На глаза Марии накатились слезы, и она сказала, переведя дыхание:
— Он, Кристиан, погиб. Немецкий самолет стрелял по коровам из пулемета и случайно убил его.
Вот тогда я, наверное, впервые и ощутил всю вину, которая лежала на всей нашей победоносной армии. В одно мгновение вся идеология фюрера растворилась во мне, не оставив ни следа. Я впервые в жизни испытал настоящее сочувствие к русским, и теперь мне было просто не по себе. Я был изгой!

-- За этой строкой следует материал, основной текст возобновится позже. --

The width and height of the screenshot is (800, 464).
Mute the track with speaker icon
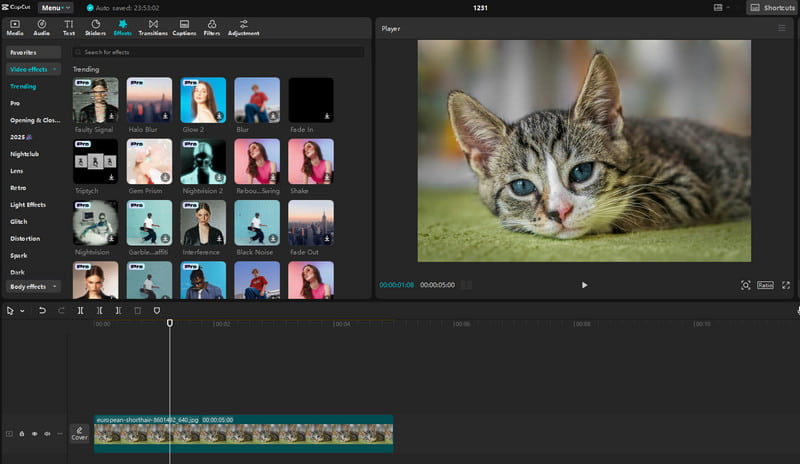(46, 434)
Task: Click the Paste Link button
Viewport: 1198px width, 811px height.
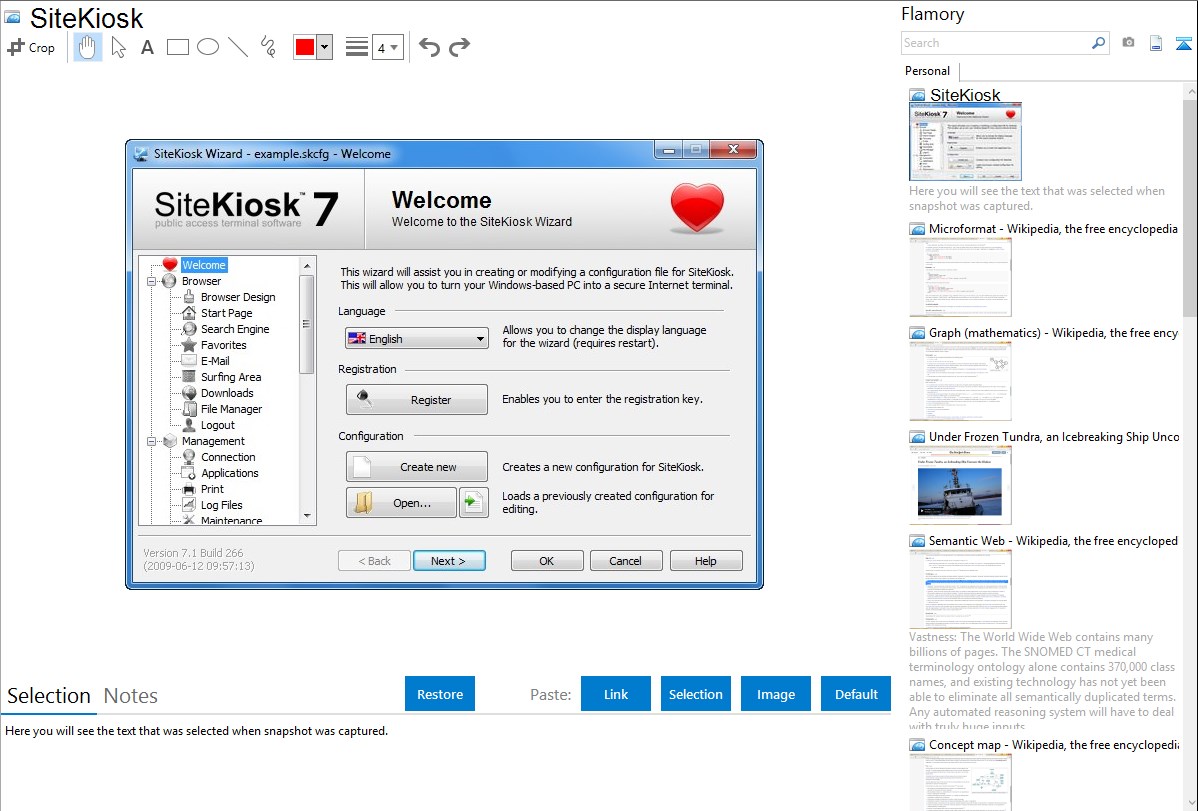Action: coord(616,694)
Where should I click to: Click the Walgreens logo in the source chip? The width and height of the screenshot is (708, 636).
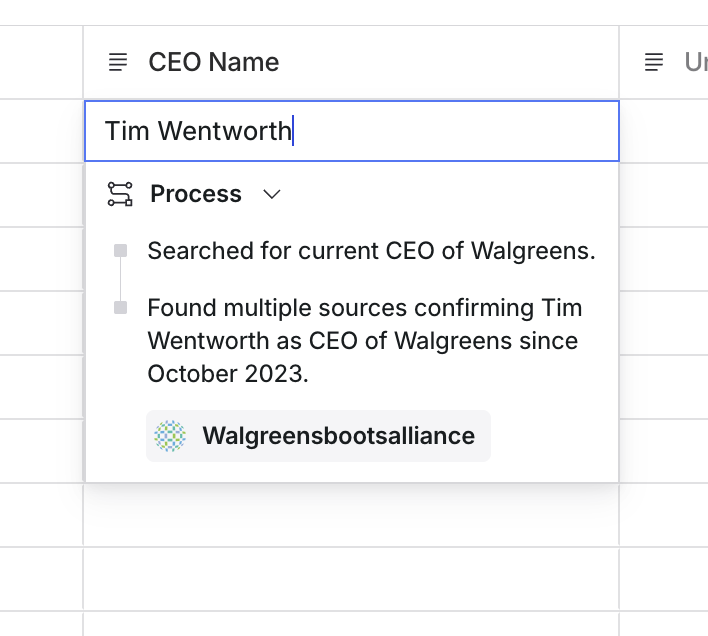(171, 436)
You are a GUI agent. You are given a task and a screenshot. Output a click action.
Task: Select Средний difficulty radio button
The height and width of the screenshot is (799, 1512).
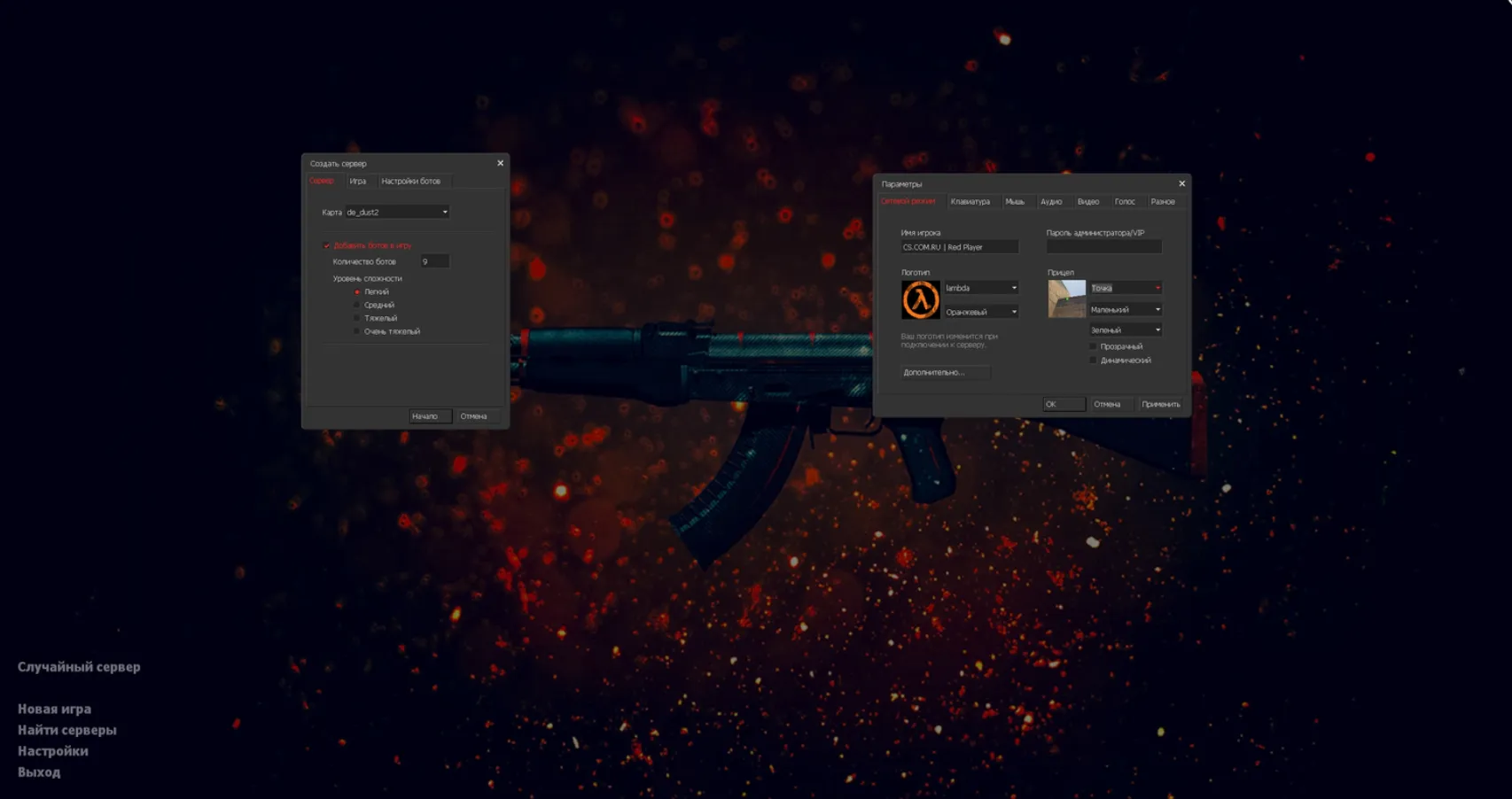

Мое сознание, как бы вновь разделилось надвое. С одной стороны, я одобрял все действия нацистов, но с другой стороны, я ненавидел весь вермахт за то, что мы сделали в этой стране.
Испытывая к Марии нежные и трепетные чувства, я почувствовал себя косвенно повинным в смерти её брата. Где-то в подсознании я старался оправдать эту войну, считая, что мы солдаты великой Германии несем всем русским освобождение от идеологии коммунистов и свою немецкую культуру. А в каждой такой войне обязательно должны были быть просто случайные жертвы.
Я видел, как Мария, вспоминая о брате, вспоминая о своей бабушке, во многом винит меня, как олицетворение её семейного горя. Я видел, что где-то своей душой она противится нашим отношениям, но с другой стороны она все же хотела-хотела остаться со мной, сознавая мою личную непричастность ко всем преступлениям совершенным фашистами.
С каждым днем я все больше и больше шел на поправку. Уже где-то в конце апреля я сам отвязал от свой ноги эту ненавистную доску, которая, как мне казалось, мешала мне жить. Но тогда каждый шаг, сделанный мной без этой опоры, давался мне с нестерпимой болью.